(Rows excerpted from a collection)
───

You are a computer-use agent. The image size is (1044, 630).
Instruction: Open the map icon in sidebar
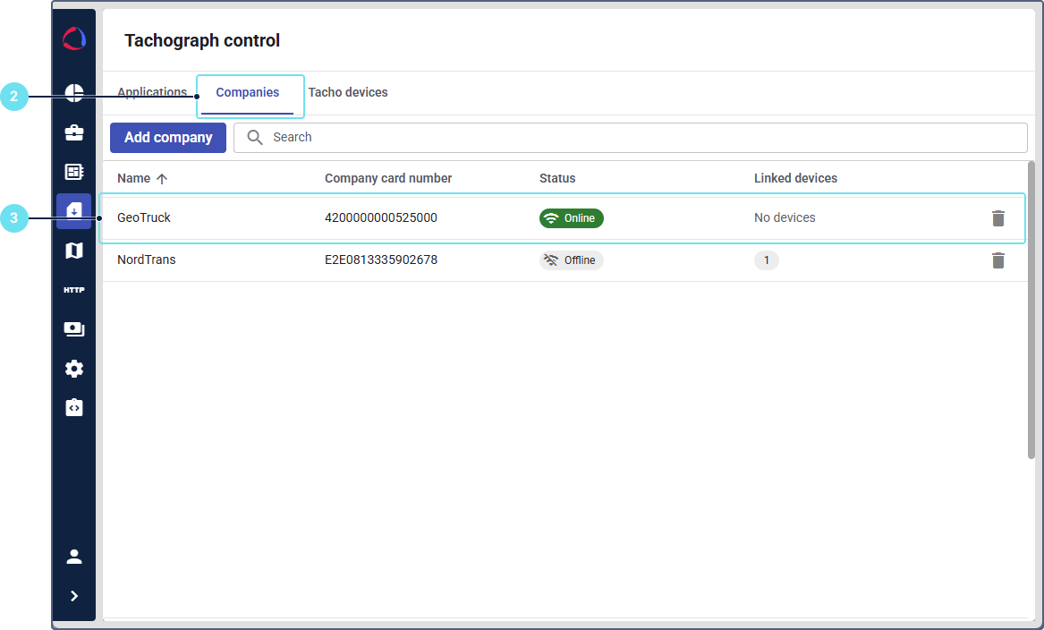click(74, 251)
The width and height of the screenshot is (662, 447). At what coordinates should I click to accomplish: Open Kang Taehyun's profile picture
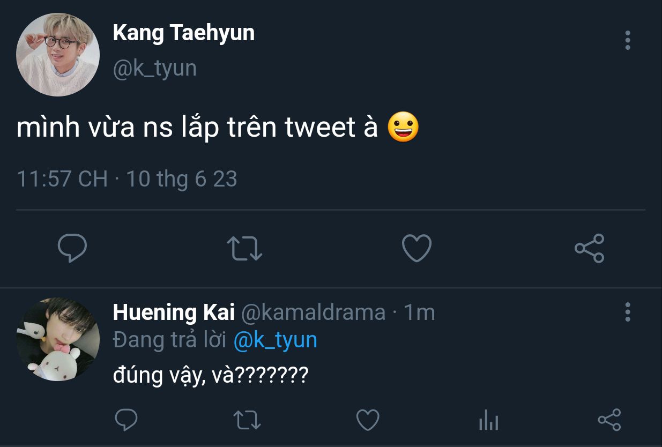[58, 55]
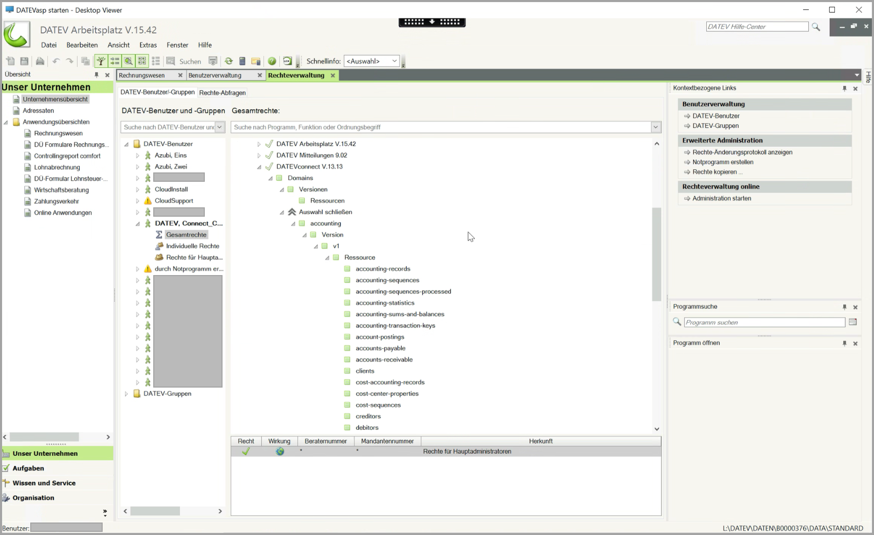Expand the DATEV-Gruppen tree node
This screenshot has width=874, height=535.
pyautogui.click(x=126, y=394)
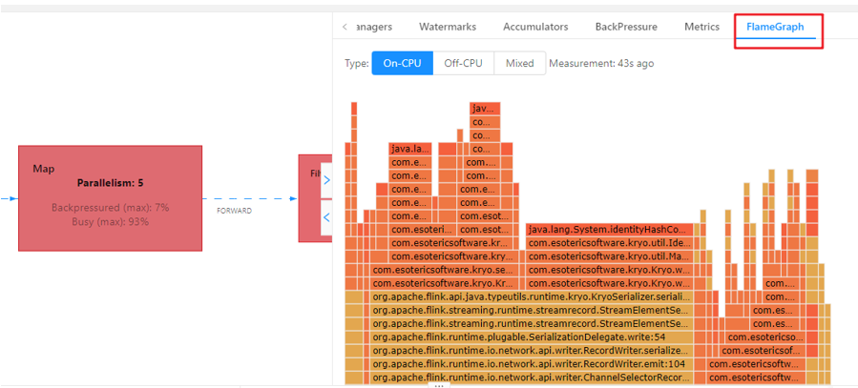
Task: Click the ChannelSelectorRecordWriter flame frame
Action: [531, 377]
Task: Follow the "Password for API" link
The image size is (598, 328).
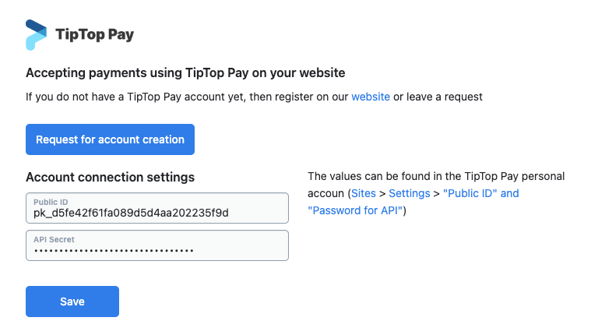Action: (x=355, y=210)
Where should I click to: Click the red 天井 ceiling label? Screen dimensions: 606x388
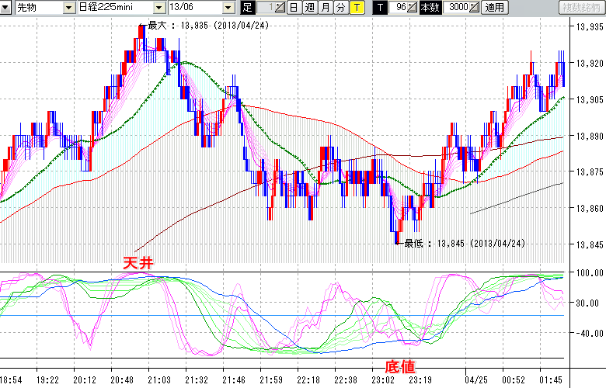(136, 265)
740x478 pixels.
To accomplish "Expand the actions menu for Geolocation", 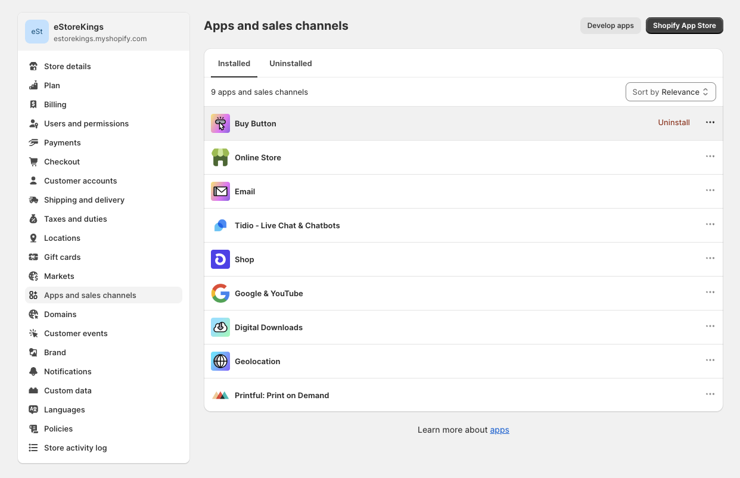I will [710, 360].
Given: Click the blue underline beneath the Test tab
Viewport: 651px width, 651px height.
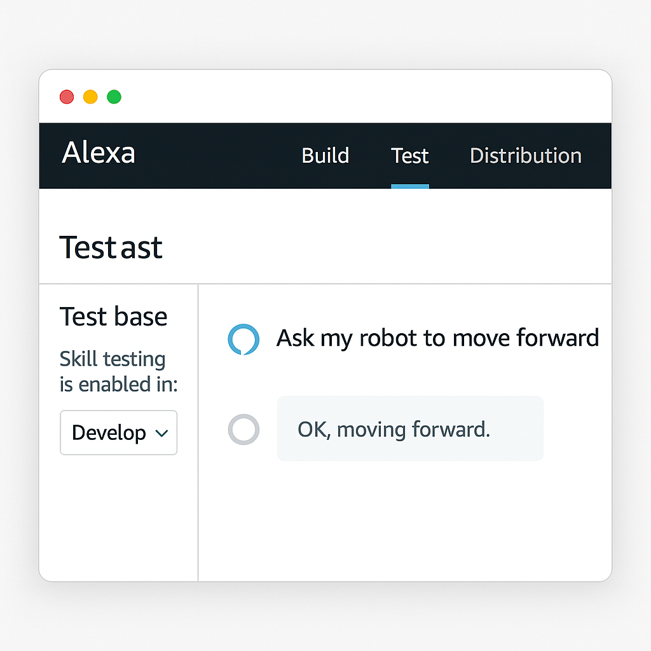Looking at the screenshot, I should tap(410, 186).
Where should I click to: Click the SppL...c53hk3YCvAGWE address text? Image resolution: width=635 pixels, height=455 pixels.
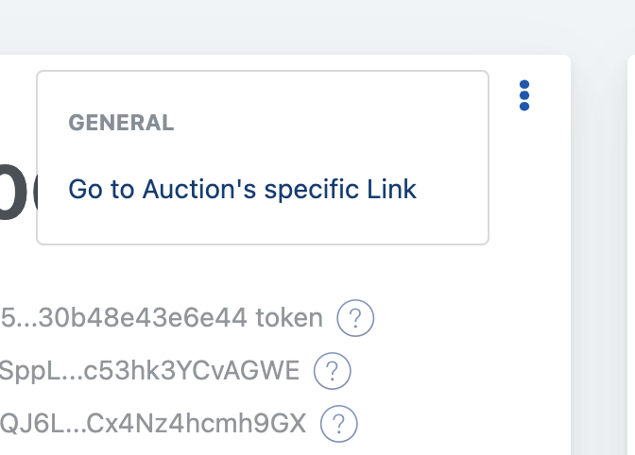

───

» **What is expected**
Copy out, word for word, the rows between the lines holding "The width and" and "Action: [531, 377]", inclusive, and leave out the pictures.

» **Reply to the exercise**
The width and height of the screenshot is (662, 447). At what coordinates should I click to accomplish: Open Kang Taehyun's profile picture
[58, 55]
Expand the DATEV-Gruppen tree node
This screenshot has width=874, height=535.
pyautogui.click(x=126, y=394)
Task: Click the ChannelSelectorRecordWriter flame frame
Action: [531, 377]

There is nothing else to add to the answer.